There have been quite a few things that’s keeping in my head for so many weeks. Still waiting for answer and I really hope to be able to tweet some good news soon. Good things are worth the wait and I will continue to wait. Trusting in the Lord and He knows my heart’s desire. Trying my very best not to worry about it. :)
Right after I was done with my poly education.. I went for job interview as a baker and started work the following week. Did part time in March and August, and full-time from April-July. I’m not sure if I’m actually well rested.. but I sure know that I can’t do nothing during my holidays. I can’t imagine myself at home watching shows everyday or sleeping in till late and doing whatever I feel like on that day. I’ll feel like I’m wasting my life away. That explains why all these years have been either work or study ever since I was 16.
School’s starting in 3 days and I was reflecting on my past 5 months. I would say it was really wonderful. I finally left NTUC and took up another job as a baker. I had awesome working experience and also not so awesome ones but I really am still thankful for what I had. I remember it started out tough, as it was my first time in F&B line and working in the kitchen isn’t something I’m familiar with. I dont even step into my own kitchen for long and I had to deal with working in for 8hrs a day.
I had my down times when I didn’t feel like going to work as waking up early everyday was really tiring for me.. but thinking back, I had really wonderful colleagues who kept me motivated to go to work. Started out in USQ and Noreen was the one who trained up on my speed. She’s one of the fastest worker and it still amazes me on the way she works. Fast and clean. That’s two words to describe her. Then I got emotionally attached to her on my last two weeks before I left for MW.
Things weren’t as bad as I thought it would be at MW. I worked with Ivy for the entire 3 months. I was super duper blessed. Who would wake up early to travel/make breakfast for you every single day? I still miss her calling me ‘baobei’ (precious) everytime she calls out to me. The way she texts me telling me how much she loves my presence touches me deep down. And I’m glad I’m always there for her. Not sure about the future but I know I’ll try.

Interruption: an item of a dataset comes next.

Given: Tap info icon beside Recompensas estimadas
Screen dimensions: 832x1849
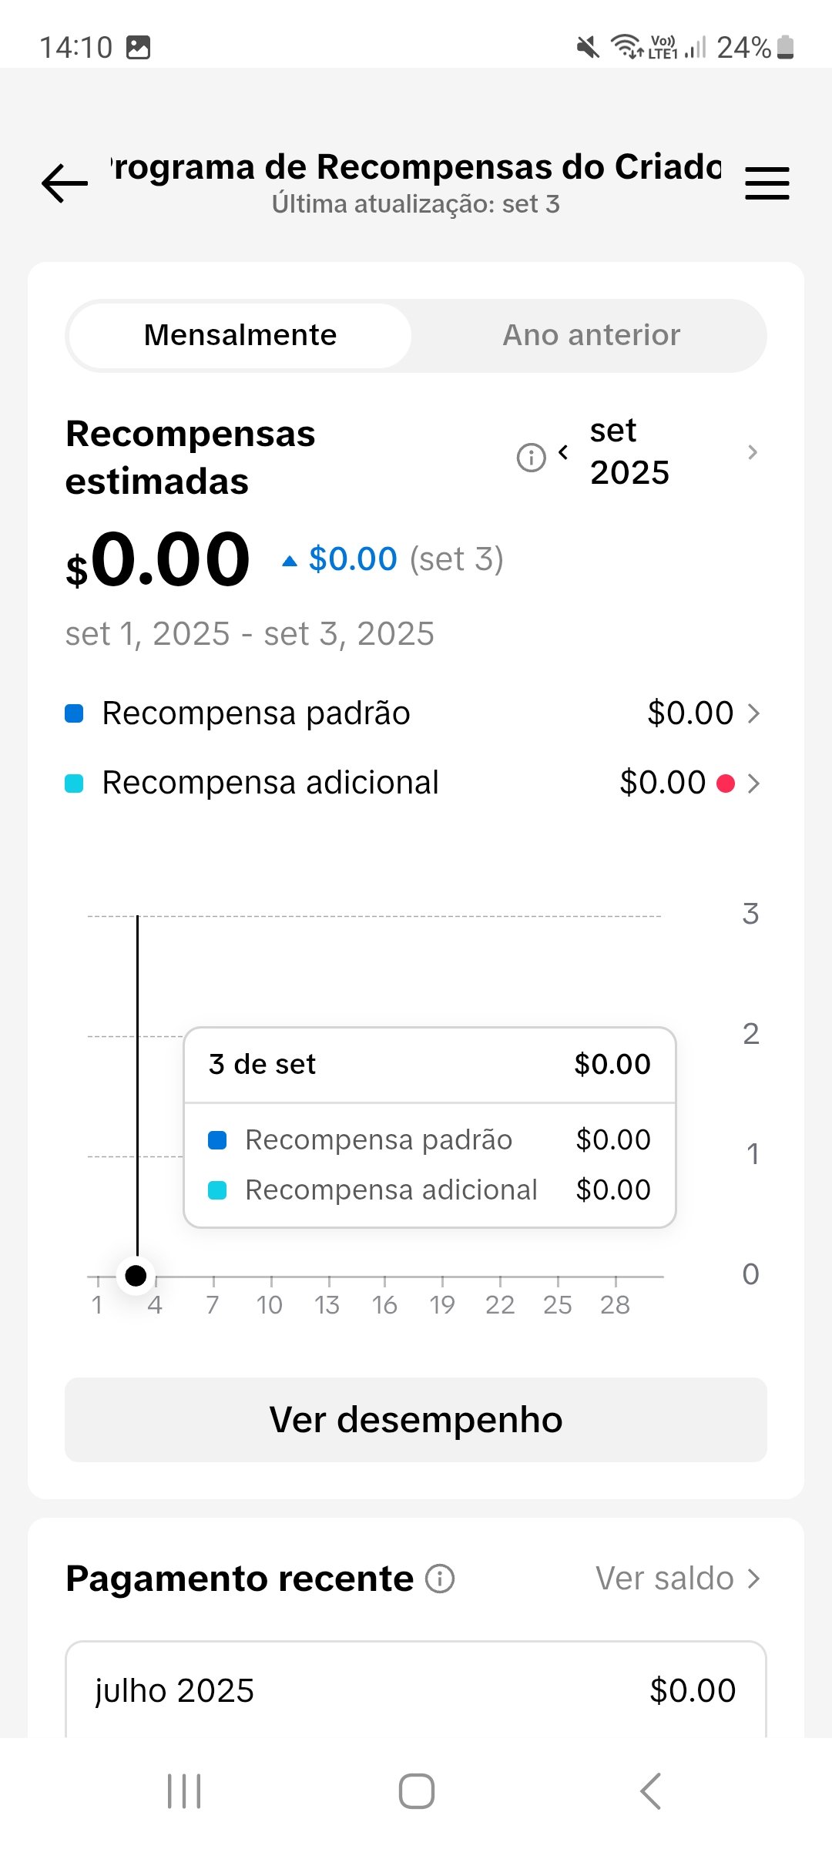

In between, I got to know who Junwei was after working there for a month or so. I’ve been wondering who this mysterious person was. Heard things like ‘he’s very fierce’, ‘he’ll stand beside you to look at how you bake’ and what not made me curious about him. And who knows.. I’m actually so close to him now. He’s one of the most unique and frank person I ever know. And I admire how he isn’t afraid that people would judge/dislike him because of the way he is. His personality’s so strong that he could change me. The way he works.. one word. Imba. He has his own standard and he would want people to continue improving. That’s the way life should be, no?
And of course.. the directors and counter girls. Thankful for each and everyone. They’re simply lovely. Glad that I’m still doing part-time once a week while schooling so I can still see them. :)

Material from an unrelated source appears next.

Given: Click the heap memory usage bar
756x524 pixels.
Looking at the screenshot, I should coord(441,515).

Another thing that happened was the lost of my dear paternal granny in early May.. I miss her. But I’m glad that she’s reuniting with my grandpa in heaven. Now that I’ve lost my paternal grandparents, I’m treasuring my maternal ones more.. and of course the other elderly-s I see outside. Because no matter how irritating or what not, they are still people we should respect and take care of. :)
Now that I’m officially 20 and entering my next phase of life.. I have new set of goals to achieve. And I believe that God will see me through it.